─── Dataset content ───

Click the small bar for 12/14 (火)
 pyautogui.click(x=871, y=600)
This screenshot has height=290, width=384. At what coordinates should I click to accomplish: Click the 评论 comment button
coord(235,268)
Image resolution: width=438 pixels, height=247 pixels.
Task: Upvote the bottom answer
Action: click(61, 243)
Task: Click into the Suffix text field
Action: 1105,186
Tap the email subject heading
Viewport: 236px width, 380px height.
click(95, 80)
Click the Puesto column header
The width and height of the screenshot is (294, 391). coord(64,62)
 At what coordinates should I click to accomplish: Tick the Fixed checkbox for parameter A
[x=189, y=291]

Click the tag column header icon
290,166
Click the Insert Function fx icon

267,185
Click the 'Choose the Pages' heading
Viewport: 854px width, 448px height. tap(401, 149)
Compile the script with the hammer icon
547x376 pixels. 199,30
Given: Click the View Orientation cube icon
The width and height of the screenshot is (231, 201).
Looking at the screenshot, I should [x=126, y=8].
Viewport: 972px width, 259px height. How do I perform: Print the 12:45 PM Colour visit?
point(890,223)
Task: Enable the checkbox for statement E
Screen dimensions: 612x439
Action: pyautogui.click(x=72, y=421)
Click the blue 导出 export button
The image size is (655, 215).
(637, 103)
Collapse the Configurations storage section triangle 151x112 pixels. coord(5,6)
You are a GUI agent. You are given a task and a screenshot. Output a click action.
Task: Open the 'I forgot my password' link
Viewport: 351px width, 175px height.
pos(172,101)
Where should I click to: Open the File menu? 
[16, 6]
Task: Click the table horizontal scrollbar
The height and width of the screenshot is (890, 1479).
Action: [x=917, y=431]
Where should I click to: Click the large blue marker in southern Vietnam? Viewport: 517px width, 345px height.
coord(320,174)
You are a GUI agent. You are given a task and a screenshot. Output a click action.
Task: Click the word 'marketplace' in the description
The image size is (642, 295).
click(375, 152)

───

Aim of the task :: The answer is every entry, repeated word for word.

Result of the exercise ::
Click the small bar for 12/14 (火)
 pyautogui.click(x=871, y=600)
This screenshot has height=290, width=384. At what coordinates should I click to accomplish: Click the 评论 comment button
coord(235,268)
Image resolution: width=438 pixels, height=247 pixels.
Task: Upvote the bottom answer
Action: click(61, 243)
Task: Click into the Suffix text field
Action: 1105,186
Tap the email subject heading
Viewport: 236px width, 380px height.
click(95, 80)
Click the Puesto column header
The width and height of the screenshot is (294, 391). coord(64,62)
 At what coordinates should I click to accomplish: Tick the Fixed checkbox for parameter A
[x=189, y=291]

Click the tag column header icon
290,166
Click the Insert Function fx icon

267,185
Click the 'Choose the Pages' heading
Viewport: 854px width, 448px height. tap(401, 149)
Compile the script with the hammer icon
547x376 pixels. 199,30
Given: Click the View Orientation cube icon
The width and height of the screenshot is (231, 201).
Looking at the screenshot, I should [x=126, y=8].
Viewport: 972px width, 259px height. How do I perform: Print the 12:45 PM Colour visit?
point(890,223)
Task: Enable the checkbox for statement E
Screen dimensions: 612x439
Action: pyautogui.click(x=72, y=421)
Click the blue 导出 export button
The image size is (655, 215).
(637, 103)
Collapse the Configurations storage section triangle 151x112 pixels. coord(5,6)
You are a GUI agent. You are given a task and a screenshot. Output a click action.
Task: Open the 'I forgot my password' link
Viewport: 351px width, 175px height.
pos(172,101)
Where should I click to: Open the File menu? 
[16, 6]
Task: Click the table horizontal scrollbar
The height and width of the screenshot is (890, 1479).
Action: [x=917, y=431]
Where should I click to: Click the large blue marker in southern Vietnam? Viewport: 517px width, 345px height.
coord(320,174)
You are a GUI agent. You are given a task and a screenshot. Output a click action.
Task: Click the word 'marketplace' in the description
The image size is (642, 295).
click(375, 152)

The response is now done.